Sculpture by the Sea has been one of the best known and most successful international competitive sculpture exhibitions in the world for more than 10 years. I have known about it as an opportunity for a long time, but it was only when I decided to propose an installation that I realized my chance to participate. Because I was not in a position to finance shipping one of my large-scale steel or cast iron sculptures to Australia as an entry to the exhibition, I designed an installation, which could be made of survey flags. Shipping 6,000 flags to Sydney was expensive but possible! I was delighted and encouraged when my request for support from Presco was met with the donation of all the flags that I needed for the installation! I have used Presco flags for several years to make installations but I had never done one at this scale. After researching suppliers on-line I found Presco to have the best quality, prices, services and delivery. No other supplier had as extensive a range of flags, printing options and customer service.

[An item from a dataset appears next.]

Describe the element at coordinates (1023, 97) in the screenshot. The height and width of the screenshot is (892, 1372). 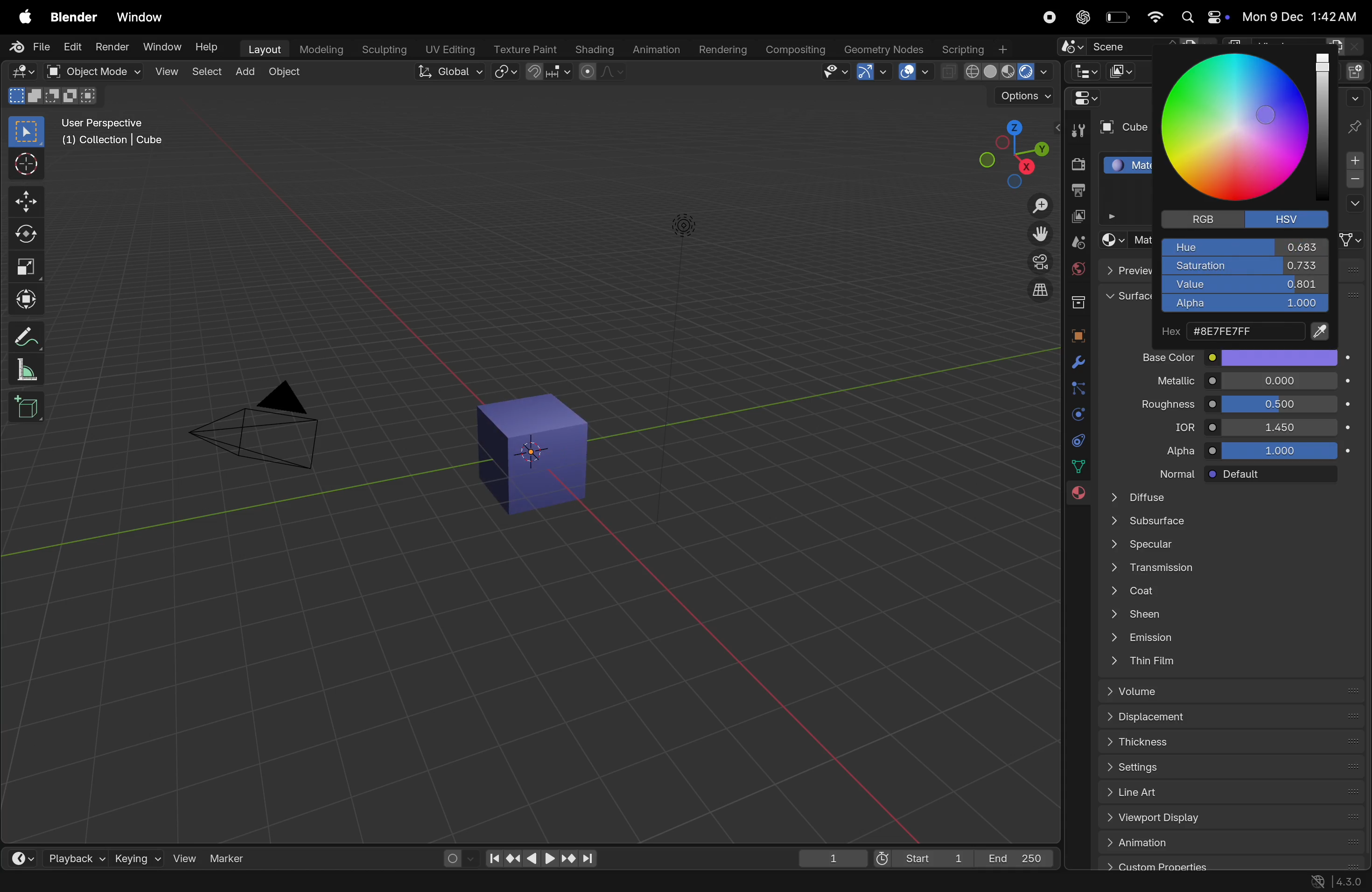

My installation at Sculpture by the Sea –Bondi was inspired by a research trip that my wife Catherine and I took to Australia in 2009. We started our travel in Cairns, where we went to the Great Barrier Reef, spent another day in the Rain Forest and then flew to Alice Springs. Our visit to the heart of Australia, especially exploring Uluru, the great red rock that is sacred to the indigenous people, was the highlight of the trip. We also explored Sydney, visited Canberra and spent a day in the Blue Mountains. The center of this vast continent is often referred to as “ the Red Center”. Our experience confirmed the accuracy of this title and that became the scheme for my installation. “Red Center” was composed of concentric rings of alternating red and yellow survey flags with the innermost rings comprised solely of red flags.

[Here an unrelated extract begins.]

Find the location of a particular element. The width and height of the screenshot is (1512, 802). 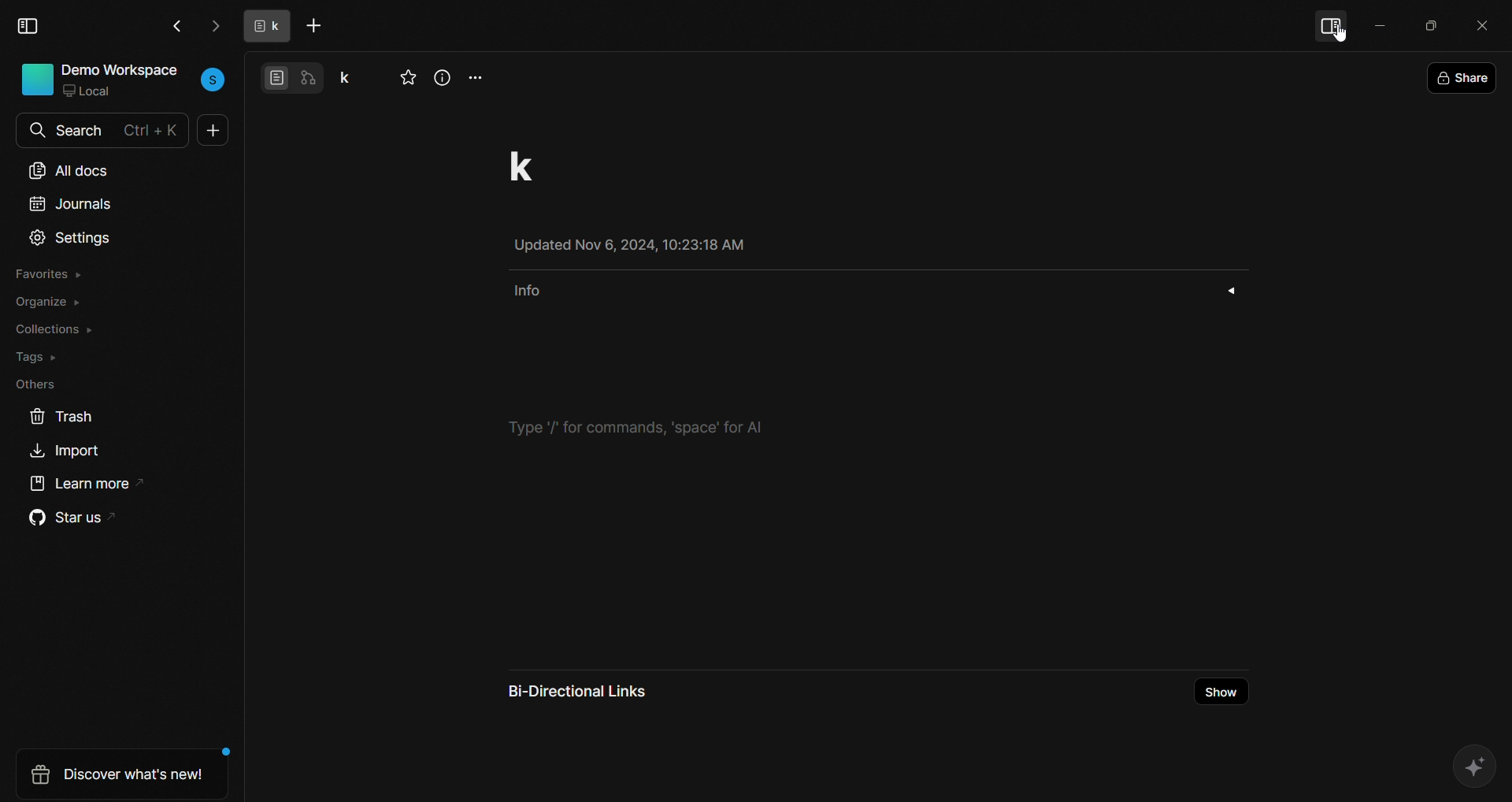

info is located at coordinates (873, 292).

I was a bit surprised by the complexity and extent of the logistical and safety issues that Sculpture by the Sea raised in regard to my installation. Many e-mails and even several telephone calls resolved many of the questions but for some reason the survey flags were seen as a possible maintenance problem for a show being staged over almost three weeks. All remaining concerns were answered when, on the third day of the exhibition, a terrific storm blew in from the sea and several sculptures were literally blown down. I made my way to “Red Center” at first light and discovered that a few dozen flags had been bent down by the wind. It took less than an hour to make things right again and I never heard another word about maintenance issues!